42,162 Views, 437 posts and counting....


----------



## Chris Rosier

I love this thread.....


----------



## Richard Fuquay

Dang Ken you made me do it.


----------



## Kent W

Miriam Wade said:


> Now don't go getting in touch with your feminine side. Save that for us Golden owners who cry when we can't get past the water blind!!
> 
> M
> (Actually I was wondering when this guy was going to post up & tell us what the he!! he meant in the first place :wink: )


Now THATS FUNNY!!! And hits a BIT close to home. On with the commentary...


----------



## Brad

bayshooter said:


> Dang Ken you made me do it.


If he asked you to pull his finger , would you do it?


----------



## Mike Smith

Dog in question must be chocolate factored!


----------



## Brad

Hey no Chocolate jokes, or we will have to start in on the Goldens


----------



## Richard Fuquay

Brad said:


> If he asked you to pull his finger , would you do it?


Yeah we both own chessies so we are conditioned for the result.


----------



## Brad

bayshooter said:


> Yeah we both own chessies so we are conditioned for the result.



By the way my cocos will not only Seat a duck they may eat it too


----------



## Guest

Anyone have a funny story to share about a special GOLDEN named TITO!;-)


----------



## hotel4dogs

My dog seats on a duck!! Well a dokken, anyway. When handling a dog, and blowing a sit whistle, be sure he is not directly over the duck.

- **Aim of the task**
Carry on the forum thread about retriever dogs from where it stops.

- **Raw data**
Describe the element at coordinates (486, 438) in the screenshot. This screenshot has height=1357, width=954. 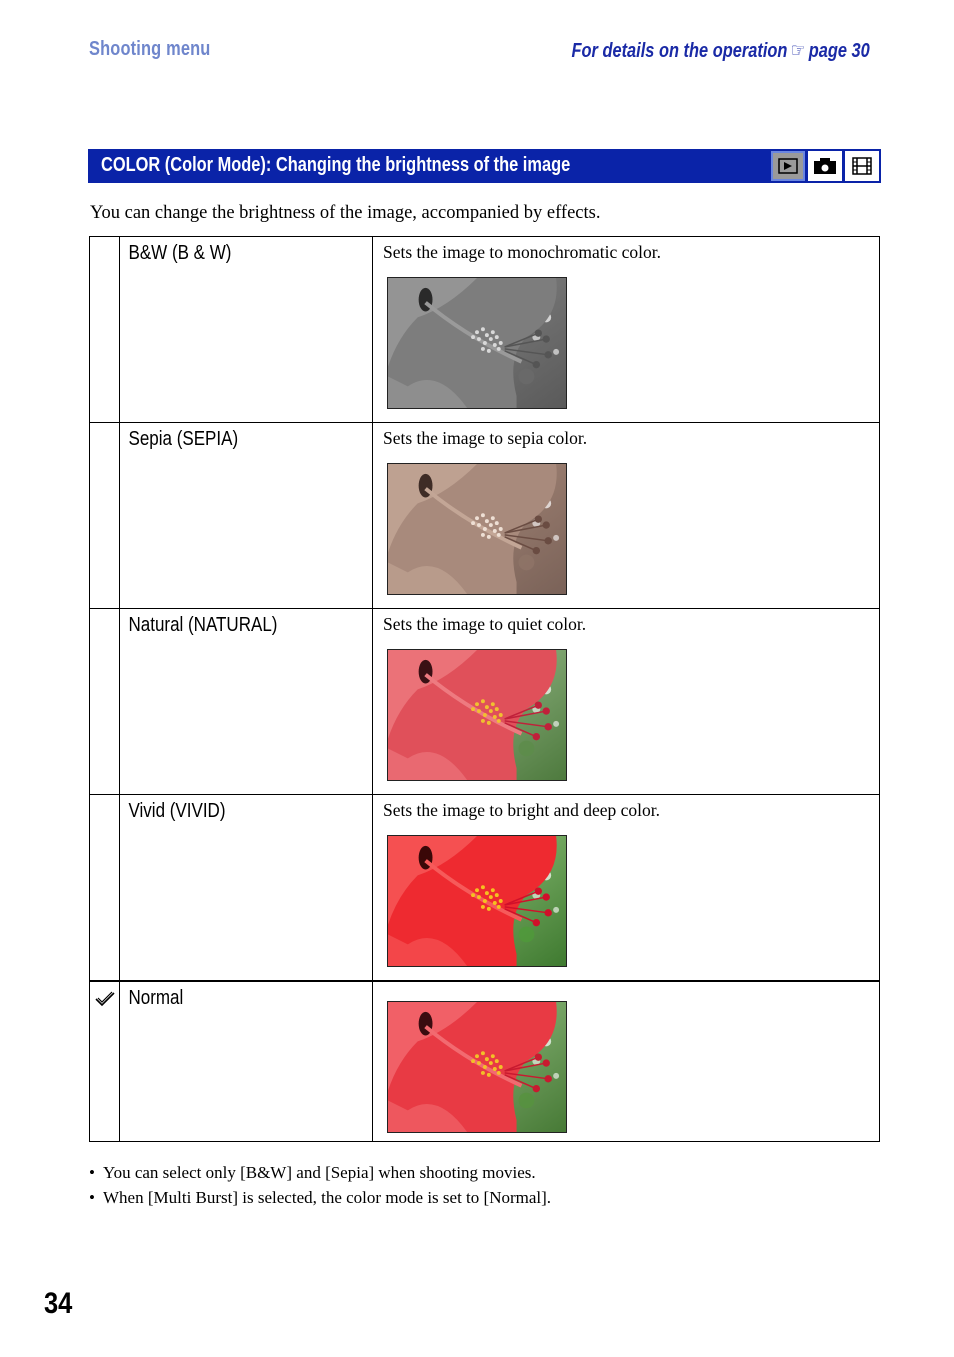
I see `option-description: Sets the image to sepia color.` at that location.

- **Written answer**
We were shocked when he got up and we realized he had been seating on the duck.
Wooo hooo goldens can seat on a duck! (it's one of those you really had to be there to appreciate how funny it was stories...)



rooster said:


> Anyone have a funny story to share about a special GOLDEN named TITO!;-)


----------



## MoJo

This thread is vewwy vewwy scary... It never goes away.


----------



## hotel4dogs

the scary part was as soon as it happened Rooster and I turned and looked at each other and both said at the same time, "HE SEATS ON A DUCK!"


----------



## 7pntail

chris cormier said:


> I HAVE A YELLOW LAB MALE 9 MOUTHS OLD HE IS DOING VERY GOOD SEATING OUT BUT HE WILL NOT SEAT ON A DUCK HELP ME


Why did this make my day------------------------------AGAIN? still chuckling. 

Gonna give all of y'all a lesson in edumacation----Here is the way my state defines passing the CAHSEE (California High School Exit Exam--a prerequisite for a diploma) " If the the grammar doesn't obstruct meaning, then it is acceptable for a passing score". You tell me------ I think Chris is writing a creative essay. I am going with an "A" grade and sticking to it! 

We have a very high grad-yea-ation rate here in Cali 

Take care---have a safe holiday weekend!


----------



## bobbyb

Howard N said:


> John, how's the Oh My God bird?


Is a Oh My God bird kinda kin to a Oh No Bird ????

BobbyB
cajun


----------



## Duckquilizer

I once seated a duck....That's how I got my screen name...I swear it was an accident...


----------



## Ozpa

Duckquilizer said:


> I once seated a duck....That's how I got my screen name...I swear it was an accident...


One time is an accident...if it happens more than that I'd have to say you're starting a bad habit.


----------



## runnindawgz

Thank GOD this thread is back ...... It’s getting hot in this room. Time to cool off ... No better way I can think of than to seat on a duck.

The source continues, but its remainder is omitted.